> Records supplied:
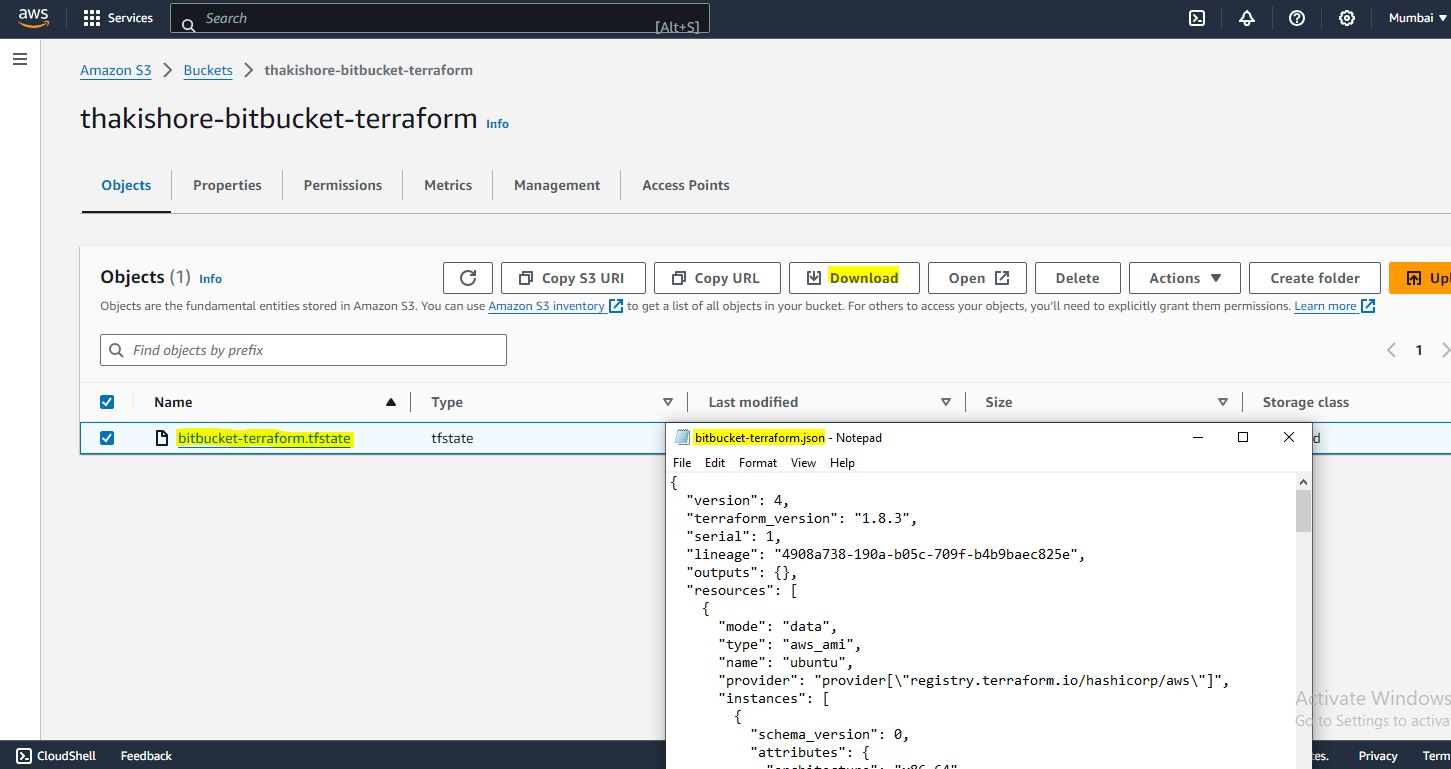The width and height of the screenshot is (1451, 769).
Task: Click the Notepad vertical scrollbar thumb
Action: 1302,510
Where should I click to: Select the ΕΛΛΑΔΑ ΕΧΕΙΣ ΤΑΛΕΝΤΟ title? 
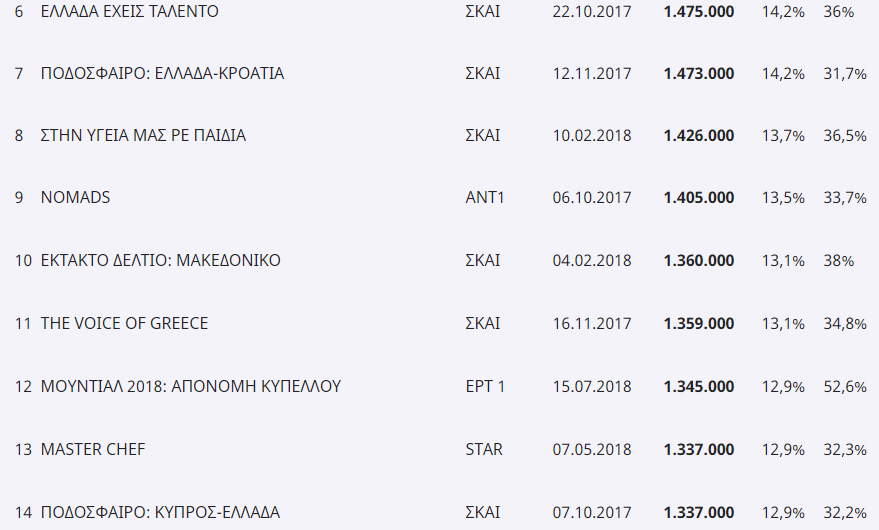(129, 11)
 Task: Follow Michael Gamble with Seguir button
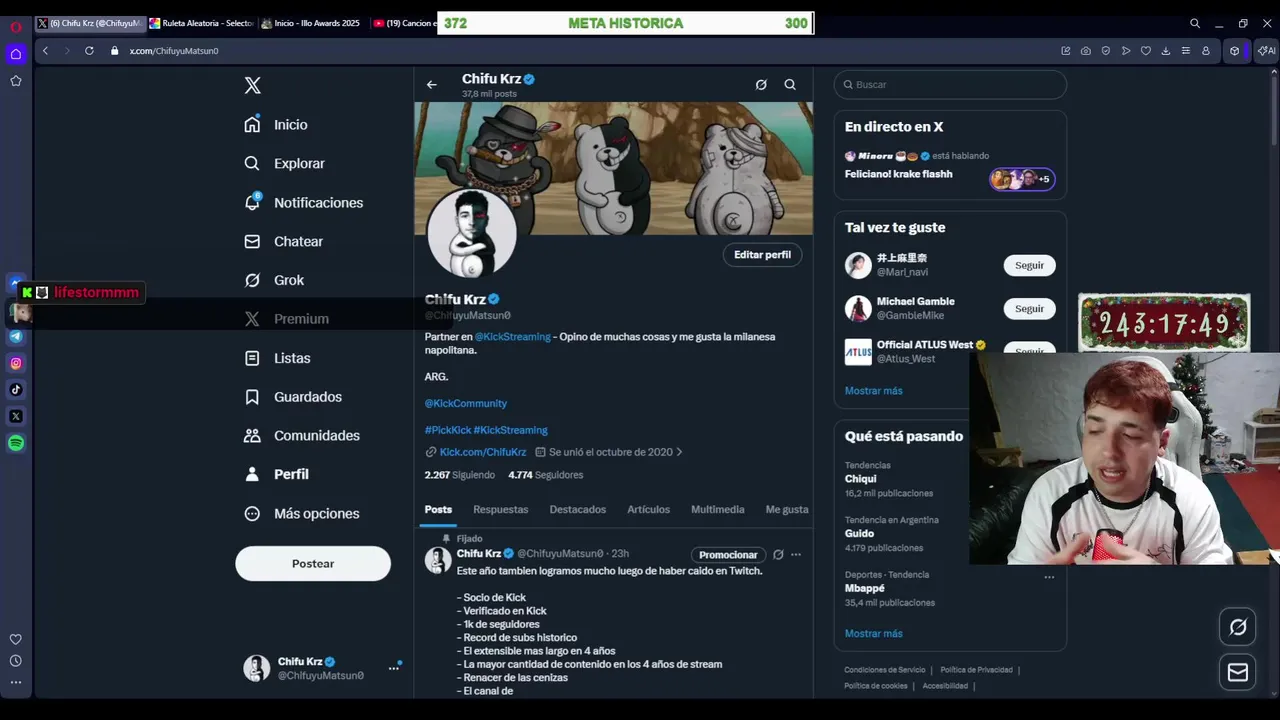point(1029,309)
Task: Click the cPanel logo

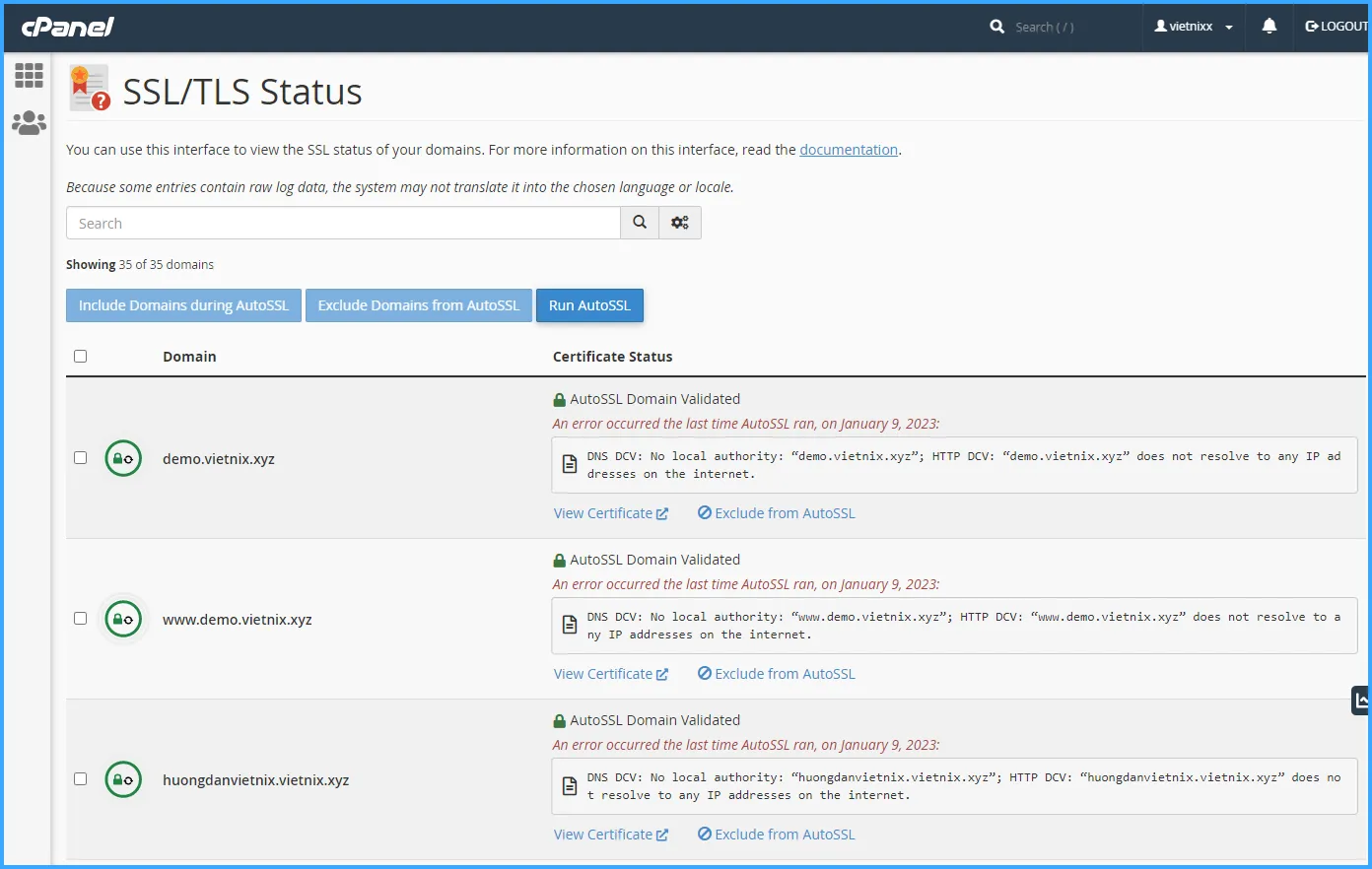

> Task:
Your task is to transcribe, exactly and without additions, every line from the one that contains "Where should I" to the end of the entries above, both included. Omit all pictures.

> Solved exercise:
Where should I click to: Select the ΕΛΛΑΔΑ ΕΧΕΙΣ ΤΑΛΕΝΤΟ title? 
(129, 11)
 Task: Follow Michael Gamble with Seguir button
point(1029,309)
Task: Click the cPanel logo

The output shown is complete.